Sorry for only bringing this up now I thought it was simply generated by my

$result=mysql_query($sql) or die('Error: ' . mysql_error());

But I removed that today to check, and realised it was an actual error in the script. I tried the foreach as well but I still get three responses.

poyzn
11-13-2010, 07:23 AM
do you have autoincremented field in your base?

Jenny Dithe
11-13-2010, 08:53 AM
I have one autoincrement field which is the table ID field separate to what I am uploading.

So on the table it goes: ID, host, invitee, etc

poyzn
11-13-2010, 09:14 AM
ok, what if you try inserting with defined IDs

Jenny Dithe
11-13-2010, 11:03 AM
This is what the var dump says I don't know if that helps, it looks like a third string is being created but out of what I don't know.



string(269) "INSERT INTO event (host, invitee, tom, state, date, view) VALUES ('1',' 2',' 2; 4; ','pending',NOW(),'')"

string(269) "INSERT INTO event (host, invitee, tom, state, date, view) VALUES ('1',' 4',' 2; 4; ','pending',NOW(),'')"

string(267) "INSERT INTO event (host, invitee, tom, state, date, view) VALUES ('1','',' 2; 4; ','pending',NOW(),'')"


Poyzn, just seen your suggestion, will try that now.

poyzn
11-13-2010, 11:40 AM
and make a verification of the elements in for-loop before defining the sql variable:


for($i=0; ...) {
if($names[$i]) {
$sql = ...
mysql_query($sql);
}
}

Jenny Dithe
11-13-2010, 12:42 PM
Ok, by adding your code, a row inserts with the value 2, but not a row with value 4.

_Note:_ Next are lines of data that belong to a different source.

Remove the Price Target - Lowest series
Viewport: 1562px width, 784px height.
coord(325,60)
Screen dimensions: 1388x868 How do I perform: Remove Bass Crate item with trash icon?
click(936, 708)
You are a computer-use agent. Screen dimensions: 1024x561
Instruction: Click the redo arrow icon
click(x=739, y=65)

I am using firefox, I don't know if this makes a difference.

poyzn
11-13-2010, 01:27 PM
This is what the var dump says I don't know if that helps, it looks like a third string is being created but out of what I don't know.



string(269) "INSERT INTO event (host, invitee, tom, state, date, view) VALUES ('1',' 2',' 2; 4; ','pending',NOW(),'')"

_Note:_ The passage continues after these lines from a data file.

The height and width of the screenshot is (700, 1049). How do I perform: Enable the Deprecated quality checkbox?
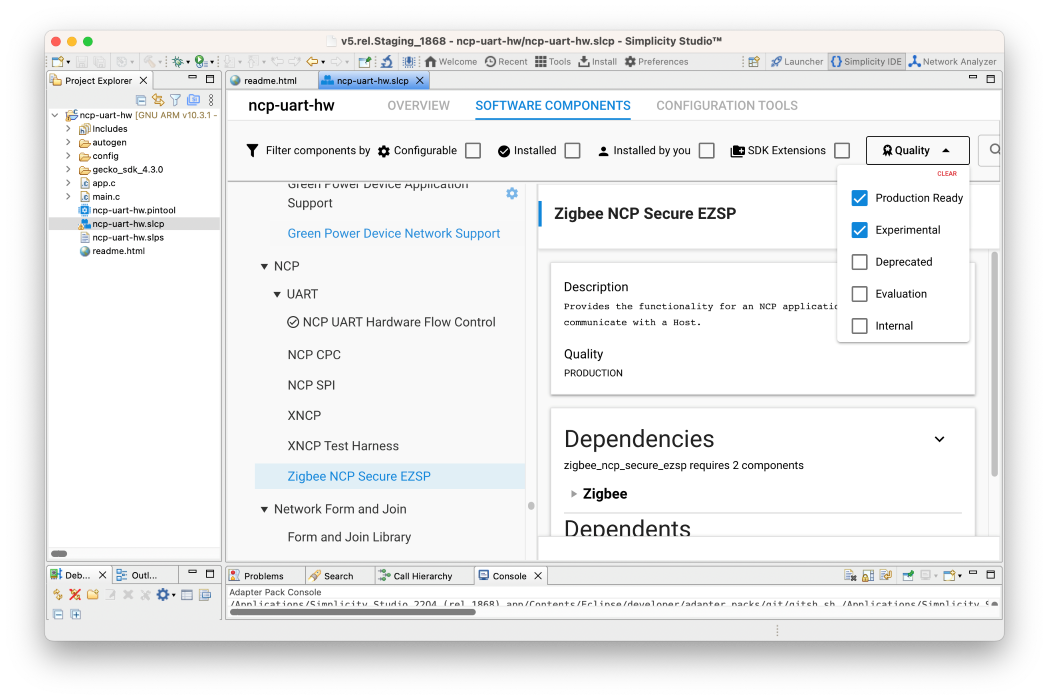click(859, 262)
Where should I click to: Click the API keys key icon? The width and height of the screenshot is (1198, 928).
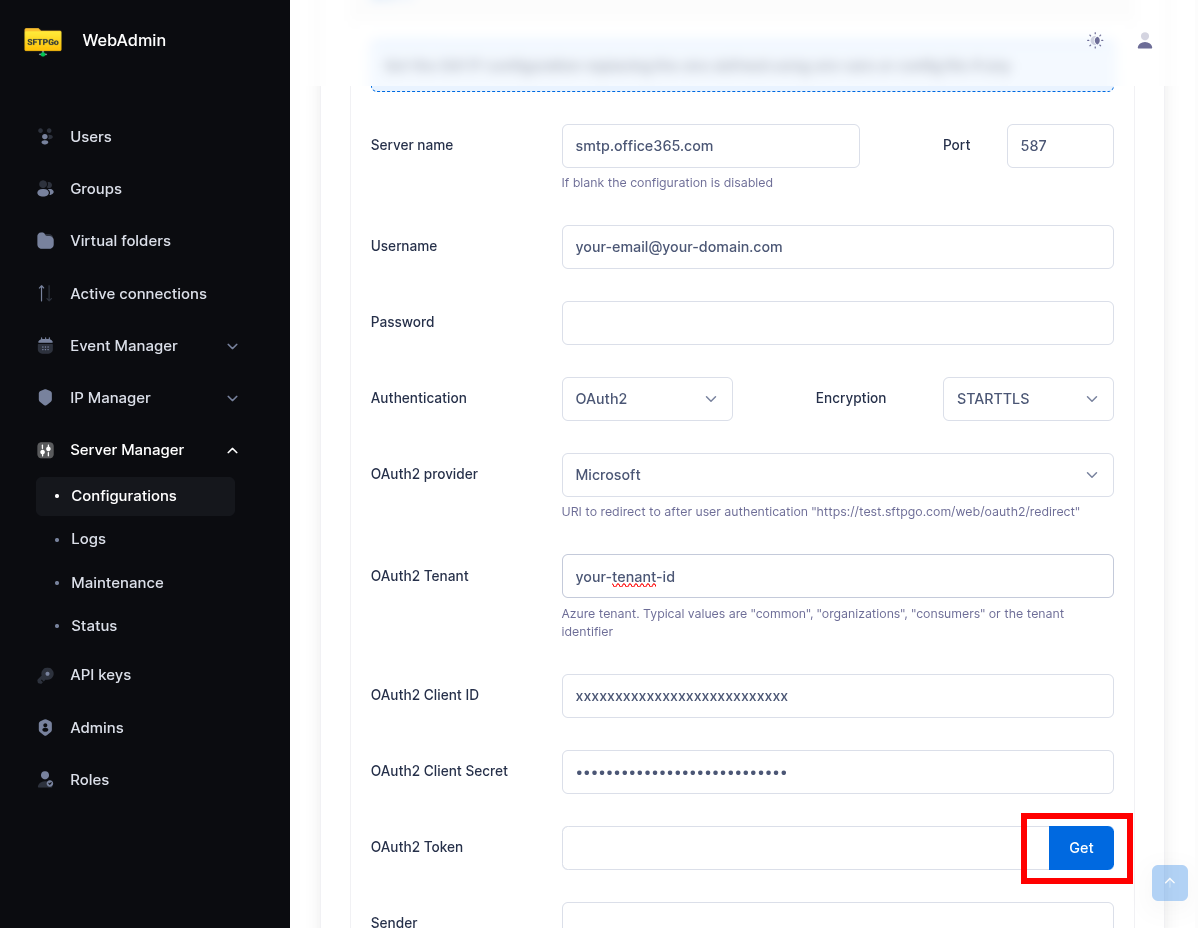45,675
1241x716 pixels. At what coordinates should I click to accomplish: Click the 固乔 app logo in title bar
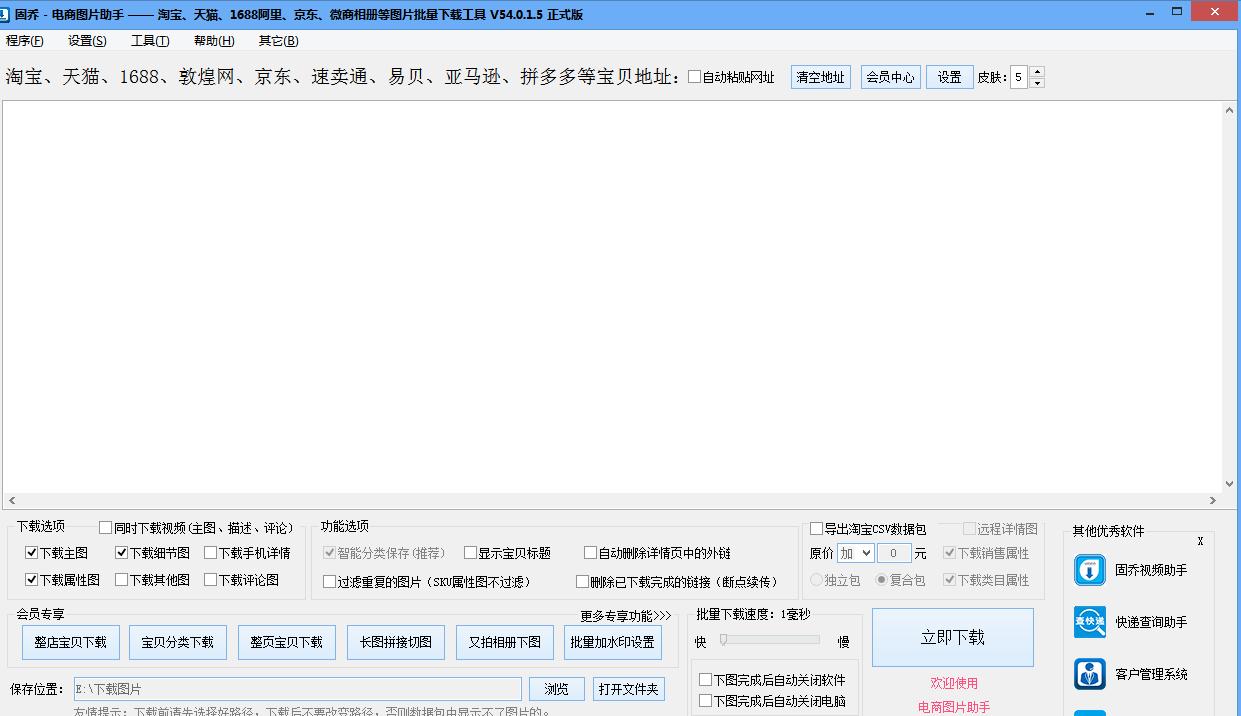click(x=10, y=13)
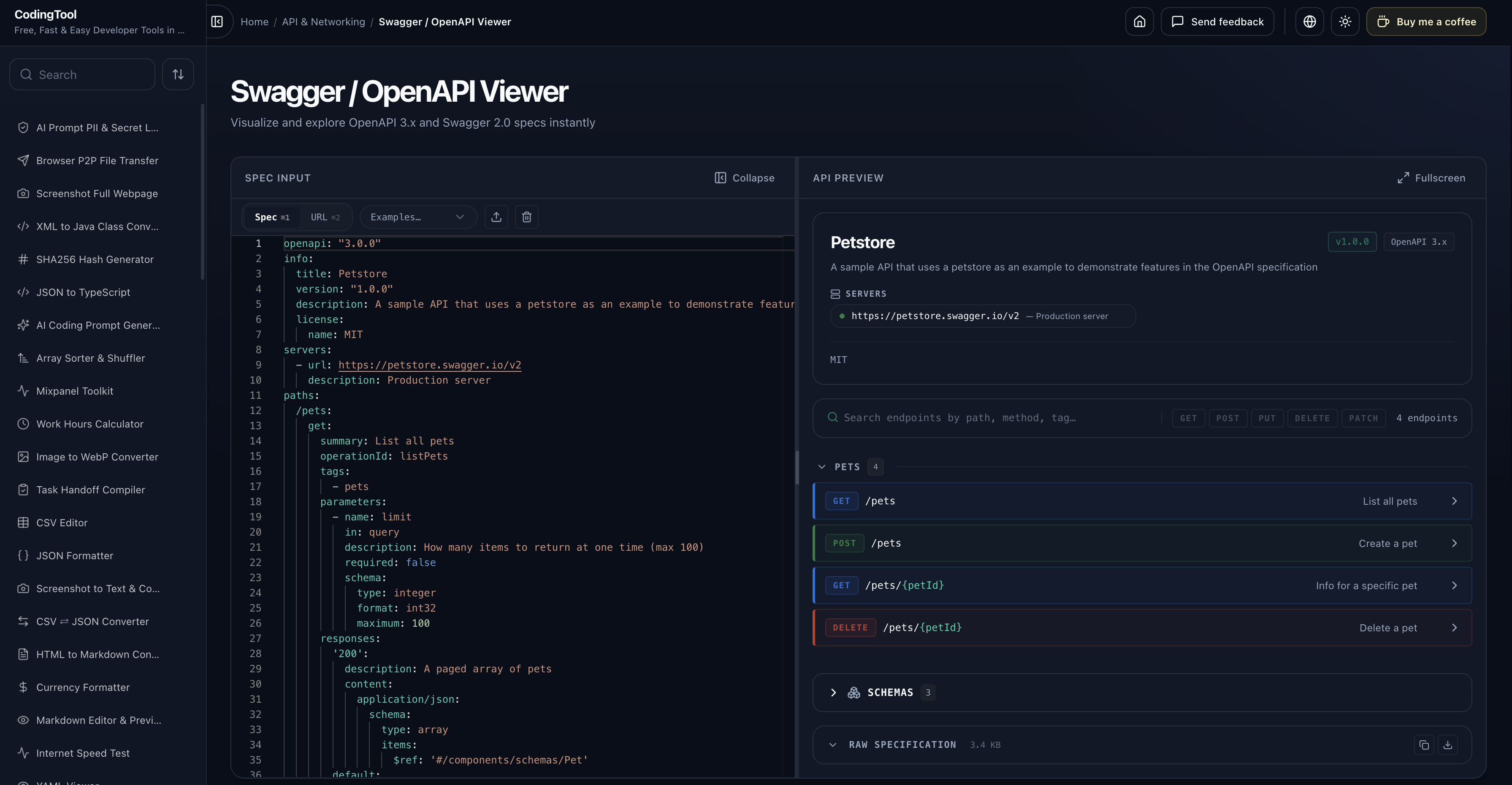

string(269) "INSERT INTO event (host, invitee, tom, state, date, view) VALUES ('1',' 4',' 2; 4; ','pending',NOW(),'')"

string(267) "INSERT INTO event (host, invitee, tom, state, date, view) VALUES ('1','',' 2; 4; ','pending',NOW(),'')"


Poyzn, just seen your suggestion, will try that now.

do you backquote the date fileds?


INSERT INTO event (host, invitee, tom, state, `date`, view) VALUES ('1',' 2',' 2; 4; ','pending',NOW(),'')


lets start again.
post here your code with db connection and insertion

Jenny Dithe
11-14-2010, 06:08 AM
Works. Thank you so much. The if($names[$i]) was the key.

Thank you.

Jenny Dithe
11-14-2010, 06:08 AM
And thank you for time you put into this for helping me to get it.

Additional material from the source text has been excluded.